# [Task]
Each of the entries below is to be written out exactly, and the images skipped.

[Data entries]
-.-.-

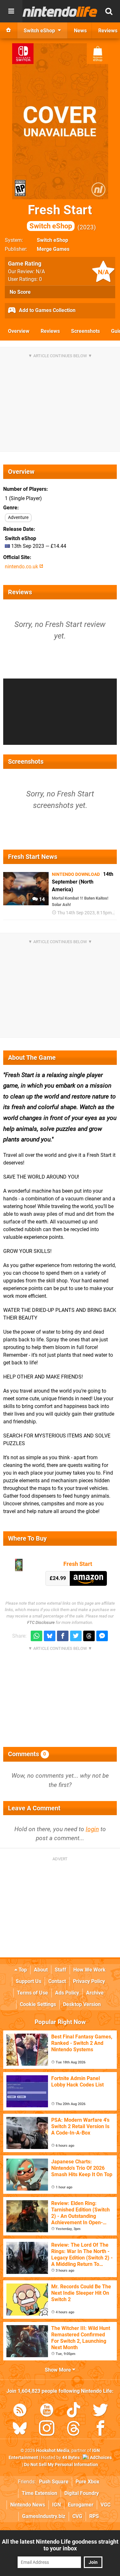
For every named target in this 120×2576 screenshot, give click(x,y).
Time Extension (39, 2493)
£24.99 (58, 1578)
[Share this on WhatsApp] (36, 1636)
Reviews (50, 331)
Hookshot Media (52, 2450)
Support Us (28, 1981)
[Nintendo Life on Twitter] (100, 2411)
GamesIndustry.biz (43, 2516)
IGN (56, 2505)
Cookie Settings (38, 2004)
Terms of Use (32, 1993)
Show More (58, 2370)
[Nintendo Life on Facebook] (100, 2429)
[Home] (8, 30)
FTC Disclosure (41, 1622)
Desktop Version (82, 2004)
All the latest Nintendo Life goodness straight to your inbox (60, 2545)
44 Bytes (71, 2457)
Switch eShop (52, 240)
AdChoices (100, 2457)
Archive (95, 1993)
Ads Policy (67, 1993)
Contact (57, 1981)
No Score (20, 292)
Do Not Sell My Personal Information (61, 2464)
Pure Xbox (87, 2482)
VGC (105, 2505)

-.-.-

# [Expected answer]
For every named target in this 120×2576 screenshot, give click(x,y).
Time Extension (39, 2493)
£24.99 (58, 1578)
[Share this on WhatsApp] (36, 1636)
Reviews (50, 331)
Hookshot Media (52, 2450)
Support Us (28, 1981)
[Nintendo Life on Twitter] (100, 2411)
GamesIndustry.biz (43, 2516)
IGN (56, 2505)
Cookie Settings (38, 2004)
Terms of Use (32, 1993)
Show More (58, 2370)
[Nintendo Life on Facebook] (100, 2429)
[Home] (8, 30)
FTC Disclosure (41, 1622)
Desktop Version (82, 2004)
All the latest Nintendo Life goodness straight to your inbox (60, 2545)
44 Bytes (71, 2457)
Switch eShop (52, 240)
AdChoices (100, 2457)
Archive (95, 1993)
Ads Policy (67, 1993)
Contact (57, 1981)
No Score (20, 292)
Do Not Sell My Personal Information (61, 2464)
Pure Xbox (87, 2482)
VGC (105, 2505)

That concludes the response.